L’étranger, sous le lit passe et repasse la main
Sans succès. Dans un meuble alors, il cherche en vain
Silencieusement, pressé, partout il fouille
Pour l’objet convoité, mais il revient bredouille
De cette enquête ; il voit le châssis clôt par Jean
À cause de la pluie ; il s’y rend en glissant
Sur la pointe des pieds ; c’est le salut, la vie !
Le châssis dans son cadre est gonflé par la pluie
Et ne veut pas s’ouvrir ! Maugras désespéré
Va sortir, mais le chien qui garde est libéré
De sa chaîne d’acier et dehors se promène ;
Il a des crocs aigus ; la cour est son domaine,
Et malheur à l’intrus, malheur à l’étranger
Qui là s’introduirait, il serait tôt mangé !
Maugras se retient donc, mais en lui-même, enrage !
Il souffre affreusement ; il en veut à l’orage
Qui l’a conduit ici. Tout bas il jure, il maudit
Son sort et n’en peut plus. De douleur il verdit.

Sur un pied il s’agite et sur l’autre, trépigne,
Se voue à tous les saints, se désole, s’indigne…
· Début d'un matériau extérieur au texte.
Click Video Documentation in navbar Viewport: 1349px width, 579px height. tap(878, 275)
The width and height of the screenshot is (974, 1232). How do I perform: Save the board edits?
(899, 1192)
Il jalouse Nicole en son petit berceau,
Qui dort inconscient. Maugras en son cerveau
Tout à coup sent germer une nouvelle idée
Qui sauve. Sa conduite est bientôt décidée.
Il saisit le bambin avec précaution
Et le met dans son lit, puis sur le paillasson
L’orage choit. Maugras, maintenant, pourrait rire
Tant sa condition est meilleure ! Le pire,
Maugras y songe aussi, c’est que le cher petit
Soit blâmé pour un fait que jamais il ne fit.
Bast ! pas de vains regrets, car enfin à cet âge
Nicole a dû souvent se trouver tout en nage
La matin au réveil ! Voulant se recoucher,
Vers l’enfant Maugras passe. Au moment d’y toucher
Il demeure interdit ! Une prompte revanche
Lui vient de l’innocent aux yeux bleus de pervenche :
Nicole à l’occasion pose comme Maugras,
Au commis voyageur : Il a fait dans les draps !!